+++ Provided records +++

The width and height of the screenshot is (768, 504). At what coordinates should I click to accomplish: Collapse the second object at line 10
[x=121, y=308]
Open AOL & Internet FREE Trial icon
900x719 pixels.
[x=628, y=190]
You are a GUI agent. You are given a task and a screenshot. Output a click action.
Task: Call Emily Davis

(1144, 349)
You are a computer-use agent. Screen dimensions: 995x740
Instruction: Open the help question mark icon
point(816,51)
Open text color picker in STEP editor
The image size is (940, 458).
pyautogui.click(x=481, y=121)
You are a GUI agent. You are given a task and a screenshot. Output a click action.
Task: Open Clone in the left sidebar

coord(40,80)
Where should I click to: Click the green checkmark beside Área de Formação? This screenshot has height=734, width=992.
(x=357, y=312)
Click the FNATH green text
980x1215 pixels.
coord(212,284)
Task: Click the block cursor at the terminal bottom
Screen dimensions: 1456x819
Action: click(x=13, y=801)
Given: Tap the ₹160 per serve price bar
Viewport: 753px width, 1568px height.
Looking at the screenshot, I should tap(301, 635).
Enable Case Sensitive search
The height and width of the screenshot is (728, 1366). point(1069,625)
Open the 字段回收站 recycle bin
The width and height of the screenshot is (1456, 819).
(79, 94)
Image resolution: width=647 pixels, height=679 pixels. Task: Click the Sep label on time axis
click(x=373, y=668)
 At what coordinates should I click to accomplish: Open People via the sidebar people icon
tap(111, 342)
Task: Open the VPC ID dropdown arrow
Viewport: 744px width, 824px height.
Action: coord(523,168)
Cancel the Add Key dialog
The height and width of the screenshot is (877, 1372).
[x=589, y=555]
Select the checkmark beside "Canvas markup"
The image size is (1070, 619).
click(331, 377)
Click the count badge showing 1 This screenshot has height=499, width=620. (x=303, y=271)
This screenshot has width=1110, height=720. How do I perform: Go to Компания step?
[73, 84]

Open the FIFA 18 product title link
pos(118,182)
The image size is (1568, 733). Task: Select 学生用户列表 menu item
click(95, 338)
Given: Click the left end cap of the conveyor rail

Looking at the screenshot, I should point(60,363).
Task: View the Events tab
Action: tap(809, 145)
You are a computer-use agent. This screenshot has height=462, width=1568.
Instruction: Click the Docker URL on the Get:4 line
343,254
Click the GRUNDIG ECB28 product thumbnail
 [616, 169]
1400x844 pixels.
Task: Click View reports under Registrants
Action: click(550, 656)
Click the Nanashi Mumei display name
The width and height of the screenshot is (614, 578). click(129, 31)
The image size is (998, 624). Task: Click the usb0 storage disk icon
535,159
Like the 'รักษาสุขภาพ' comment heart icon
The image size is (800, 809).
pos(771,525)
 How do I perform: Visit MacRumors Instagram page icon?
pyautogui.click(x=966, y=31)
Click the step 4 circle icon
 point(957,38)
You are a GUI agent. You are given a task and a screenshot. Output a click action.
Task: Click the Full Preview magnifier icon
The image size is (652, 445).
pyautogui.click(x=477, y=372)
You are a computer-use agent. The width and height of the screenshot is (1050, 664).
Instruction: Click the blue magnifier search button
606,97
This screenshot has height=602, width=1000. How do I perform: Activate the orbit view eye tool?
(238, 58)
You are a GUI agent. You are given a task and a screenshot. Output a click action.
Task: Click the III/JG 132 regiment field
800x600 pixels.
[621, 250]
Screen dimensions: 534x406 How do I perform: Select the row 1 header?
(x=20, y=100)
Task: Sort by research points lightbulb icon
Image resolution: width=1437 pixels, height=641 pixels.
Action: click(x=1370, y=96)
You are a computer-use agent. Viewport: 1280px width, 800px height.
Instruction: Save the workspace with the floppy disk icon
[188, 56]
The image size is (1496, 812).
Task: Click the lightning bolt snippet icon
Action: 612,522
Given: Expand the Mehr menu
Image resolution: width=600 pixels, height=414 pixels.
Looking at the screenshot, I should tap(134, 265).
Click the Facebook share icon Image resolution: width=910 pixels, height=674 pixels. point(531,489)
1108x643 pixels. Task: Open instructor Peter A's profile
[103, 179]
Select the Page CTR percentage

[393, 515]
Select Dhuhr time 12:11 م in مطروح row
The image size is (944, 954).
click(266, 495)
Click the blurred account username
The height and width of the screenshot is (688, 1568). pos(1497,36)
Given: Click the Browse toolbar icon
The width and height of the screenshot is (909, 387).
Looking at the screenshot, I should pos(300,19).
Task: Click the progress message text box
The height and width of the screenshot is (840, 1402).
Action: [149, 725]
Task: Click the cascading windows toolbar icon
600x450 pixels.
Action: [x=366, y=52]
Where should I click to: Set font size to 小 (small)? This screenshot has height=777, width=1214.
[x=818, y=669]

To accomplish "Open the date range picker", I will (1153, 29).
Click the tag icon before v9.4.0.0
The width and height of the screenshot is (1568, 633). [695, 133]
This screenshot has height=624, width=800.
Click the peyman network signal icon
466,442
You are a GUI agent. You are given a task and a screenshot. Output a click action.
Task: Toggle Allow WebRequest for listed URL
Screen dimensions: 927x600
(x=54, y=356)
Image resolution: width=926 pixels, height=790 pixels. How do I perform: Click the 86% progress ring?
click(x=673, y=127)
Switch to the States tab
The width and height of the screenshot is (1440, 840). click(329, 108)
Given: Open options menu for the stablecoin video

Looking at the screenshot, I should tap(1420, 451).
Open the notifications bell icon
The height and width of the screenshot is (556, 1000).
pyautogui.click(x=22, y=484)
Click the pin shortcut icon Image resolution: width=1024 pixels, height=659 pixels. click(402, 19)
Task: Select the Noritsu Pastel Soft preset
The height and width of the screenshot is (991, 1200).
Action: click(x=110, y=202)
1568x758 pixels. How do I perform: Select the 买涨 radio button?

+++

Please convert the data above into a JSON list of strings, one string per line, leaving out blank lines.

• **Answer in full**:
[
  "The width and height of the screenshot is (768, 504). At what coordinates should I click to accomplish: Collapse the second object at line 10",
  "[x=121, y=308]",
  "Open AOL & Internet FREE Trial icon",
  "900x719 pixels.",
  "[x=628, y=190]",
  "You are a GUI agent. You are given a task and a screenshot. Output a click action.",
  "Task: Call Emily Davis",
  "(1144, 349)",
  "You are a computer-use agent. Screen dimensions: 995x740",
  "Instruction: Open the help question mark icon",
  "point(816,51)",
  "Open text color picker in STEP editor",
  "The image size is (940, 458).",
  "pyautogui.click(x=481, y=121)",
  "You are a GUI agent. You are given a task and a screenshot. Output a click action.",
  "Task: Open Clone in the left sidebar",
  "coord(40,80)",
  "Where should I click to: Click the green checkmark beside Área de Formação? This screenshot has height=734, width=992.",
  "(x=357, y=312)",
  "Click the FNATH green text",
  "980x1215 pixels.",
  "coord(212,284)",
  "Task: Click the block cursor at the terminal bottom",
  "Screen dimensions: 1456x819",
  "Action: click(x=13, y=801)",
  "Given: Tap the ₹160 per serve price bar",
  "Viewport: 753px width, 1568px height.",
  "Looking at the screenshot, I should tap(301, 635).",
  "Enable Case Sensitive search",
  "The height and width of the screenshot is (728, 1366). point(1069,625)",
  "Open the 字段回收站 recycle bin",
  "The width and height of the screenshot is (1456, 819).",
  "(79, 94)",
  "Image resolution: width=647 pixels, height=679 pixels. Task: Click the Sep label on time axis",
  "click(x=373, y=668)",
  " At what coordinates should I click to accomplish: Open People via the sidebar people icon",
  "tap(111, 342)",
  "Task: Open the VPC ID dropdown arrow",
  "Viewport: 744px width, 824px height.",
  "Action: coord(523,168)",
  "Cancel the Add Key dialog",
  "The height and width of the screenshot is (877, 1372).",
  "[x=589, y=555]",
  "Select the checkmark beside \"Canvas markup\"",
  "The image size is (1070, 619).",
  "click(331, 377)",
  "Click the count badge showing 1 This screenshot has height=499, width=620. (x=303, y=271)",
  "This screenshot has width=1110, height=720. How do I perform: Go to Компания step?",
  "[73, 84]",
  "Open the FIFA 18 product title link",
  "pos(118,182)",
  "The image size is (1568, 733). Task: Select 学生用户列表 menu item",
  "click(95, 338)",
  "Given: Click the left end cap of the conveyor rail",
  "Looking at the screenshot, I should point(60,363).",
  "Task: View the Events tab",
  "Action: tap(809, 145)",
  "You are a computer-use agent. This screenshot has height=462, width=1568.",
  "Instruction: Click the Docker URL on the Get:4 line",
  "343,254",
  "Click the GRUNDIG ECB28 product thumbnail",
  " [616, 169]",
  "1400x844 pixels.",
  "Task: Click View reports under Registrants",
  "Action: click(550, 656)",
  "Click the Nanashi Mumei display name",
  "The width and height of the screenshot is (614, 578). click(129, 31)",
  "The image size is (998, 624). Task: Click the usb0 storage disk icon",
  "535,159",
  "Like the 'รักษาสุขภาพ' comment heart icon",
  "The image size is (800, 809).",
  "pos(771,525)",
  " How do I perform: Visit MacRumors Instagram page icon?",
  "pyautogui.click(x=966, y=31)",
  "Click the step 4 circle icon",
  " point(957,38)",
  "You are a GUI agent. You are given a task and a screenshot. Output a click action.",
  "Task: Click the Full Preview magnifier icon",
  "The image size is (652, 445).",
  "pyautogui.click(x=477, y=372)",
  "You are a computer-use agent. The width and height of the screenshot is (1050, 664).",
  "Instruction: Click the blue magnifier search button",
  "606,97",
  "This screenshot has height=602, width=1000. How do I perform: Activate the orbit view eye tool?",
  "(238, 58)",
  "You are a GUI agent. You are given a task and a screenshot. Output a click action.",
  "Task: Click the III/JG 132 regiment field",
  "800x600 pixels.",
  "[621, 250]",
  "Screen dimensions: 534x406 How do I perform: Select the row 1 header?",
  "(x=20, y=100)",
  "Task: Sort by research points lightbulb icon",
  "Image resolution: width=1437 pixels, height=641 pixels.",
  "Action: click(x=1370, y=96)",
  "You are a computer-use agent. Viewport: 1280px width, 800px height.",
  "Instruction: Save the workspace with the floppy disk icon",
  "[188, 56]",
  "The image size is (1496, 812).",
  "Task: Click the lightning bolt snippet icon",
  "Action: 612,522",
  "Given: Expand the Mehr menu",
  "Image resolution: width=600 pixels, height=414 pixels.",
  "Looking at the screenshot, I should tap(134, 265).",
  "Click the Facebook share icon Image resolution: width=910 pixels, height=674 pixels. point(531,489)",
  "1108x643 pixels. Task: Open instructor Peter A's profile",
  "[103, 179]",
  "Select the Page CTR percentage",
  "[393, 515]",
  "Select Dhuhr time 12:11 م in مطروح row",
  "The image size is (944, 954).",
  "click(266, 495)",
  "Click the blurred account username",
  "The height and width of the screenshot is (688, 1568). pos(1497,36)",
  "Given: Click the Browse toolbar icon",
  "The width and height of the screenshot is (909, 387).",
  "Looking at the screenshot, I should pos(300,19).",
  "Task: Click the progress message text box",
  "The height and width of the screenshot is (840, 1402).",
  "Action: [149, 725]",
  "Task: Click the cascading windows toolbar icon",
  "600x450 pixels.",
  "Action: [x=366, y=52]",
  "Where should I click to: Set font size to 小 (small)? This screenshot has height=777, width=1214.",
  "[x=818, y=669]",
  "To accomplish \"Open the date range picker\", I will (1153, 29).",
  "Click the tag icon before v9.4.0.0",
  "The width and height of the screenshot is (1568, 633). [695, 133]",
  "This screenshot has height=624, width=800.",
  "Click the peyman network signal icon",
  "466,442",
  "You are a GUI agent. You are given a task and a screenshot. Output a click action.",
  "Task: Toggle Allow WebRequest for listed URL",
  "Screen dimensions: 927x600",
  "(x=54, y=356)",
  "Image resolution: width=926 pixels, height=790 pixels. How do I perform: Click the 86% progress ring?",
  "click(x=673, y=127)",
  "Switch to the States tab",
  "The width and height of the screenshot is (1440, 840). click(329, 108)",
  "Given: Open options menu for the stablecoin video",
  "Looking at the screenshot, I should tap(1420, 451).",
  "Open the notifications bell icon",
  "The height and width of the screenshot is (556, 1000).",
  "pyautogui.click(x=22, y=484)",
  "Click the pin shortcut icon Image resolution: width=1024 pixels, height=659 pixels. click(402, 19)",
  "Task: Select the Noritsu Pastel Soft preset",
  "The height and width of the screenshot is (991, 1200).",
  "Action: click(x=110, y=202)",
  "1568x758 pixels. How do I perform: Select the 买涨 radio button?"
]